[Opening Source document section]

Touching on seasonal malaria chemo prevention which  involves intermittent  prophylactic distributions of anti-malaria  medicines,  Dr Bart- Plange said this will be implemented in the northern belt (North, Upper West and Upper East) in the country.

“This is the Sahel region with very high endemicity. In Ghana now, apart from the Upper West region, malaria is now hypo-meso  endemic meaning that malaria parasite prevalence has reduced from  the  high  51-75%  range to  an average of 27.5%.”

Dr Bart-Plange  said  all  interventions constitute an Integrated Malaria Vector Control Programme.

“Of all these interventions, the indoor residual spraying component  has the biggest potential  impact  for  reducing the incidence of malaria in a community. Indoor residual spraying of mosquitoes  in  practice  needs  adequately  trained spraying  personnel, efficient  supervision and strong financial support.”

She spoke highly of the fact that since 2006 to date, Ghana has witnessed IRS by AngloGold Ashanti in the  Obuasi environs and now scaling up to some 49 districts mostly in the northern regions.

[Closing Source document section]

What this exercise asks:
[1] Quote the malaria control passage between "Dr Bart-Plange  said  all  interventions" and "the northern regions.", inclusive.
[2] Decide whether each statement below agrees with the malaria control passage. Answer yes or no for each, and quote the words from the passage that settle it.
(a) Seasonal malaria chemoprevention is to be implemented in the North, Upper West and Upper East.
(b) Of all the interventions, community education is named as having the biggest potential impact on malaria incidence.
(c) Indoor residual spraying by AngloGold Ashanti in Ghana began in 2010.
[3] Carry on the malaria control passage from the point where it ends.

[Opening Data below section]

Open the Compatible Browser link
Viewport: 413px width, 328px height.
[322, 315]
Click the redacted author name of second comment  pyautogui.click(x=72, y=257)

[Closing Data below section]

Task-by-task outputs:
[1]
Dr Bart-Plange  said  all  interventions constitute an Integrated Malaria Vector Control Programme.

“Of all these interventions, the indoor residual spraying component  has the biggest potential  impact  for  reducing the incidence of malaria in a community. Indoor residual spraying of mosquitoes  in  practice  needs  adequately  trained spraying  personnel, efficient  supervision and strong financial support.”

She spoke highly of the fact that since 2006 to date, Ghana has witnessed IRS by AngloGold Ashanti in the  Obuasi environs and now scaling up to some 49 districts mostly in the northern regions.

[2]
(a) Yes: "this will be implemented in the northern belt (North, Upper West and Upper East)"
(b) No: "Of all these interventions, the indoor residual spraying component"
(c) No: "since 2006 to date, Ghana has witnessed IRS by AngloGold Ashanti"

[3]
“The US-sponsored presidential malaria initiative (PMI) IRS project started in 5 districts in 2008 and has scaled up to 9 by 2011. Over the last 5 years, the IRS program in Northern Ghana has used a single spray round per year starting just before the rains.”

“In the  2012 spray season, a total  of 355,278 structures were sprayed out of 383,142  eligible  structures  found  by spray operators,  resulting in  92.7% spray coverage.   A  population  of 941,240 people was protected.”

“Of this number 22,704 were pregnant women whilst 187,653  were children under 5 years. The PMI IRS districts have been scaled down from 9 to 4 due to the high  cost  of  the  organophosphate insecticide  (Actellic  CS) being  used now.”

The  Ghanaian  NMCP manager  said hanging the nets encouraged recipients to  use them.  She  commended  the partnership among stakeholders, noting that political support at the region and district level is crucial for the success of such a national campaign.

“LLIN  hang-up  campaigns  are  very demanding activities which  call for intensive social mobilization to inform and  educate  communities  and  the general population about the campaign. Social  mobilization  activities  should commence several months before the actual distribution.”

“Public  education  should  continue during all the preparatory activities, the actual distribution phase and thereafter for beneficiaries to continue keeping up and using their nets.”

“Recipients appreciated the distribution exercise, showing that not all free things are unappreciated.”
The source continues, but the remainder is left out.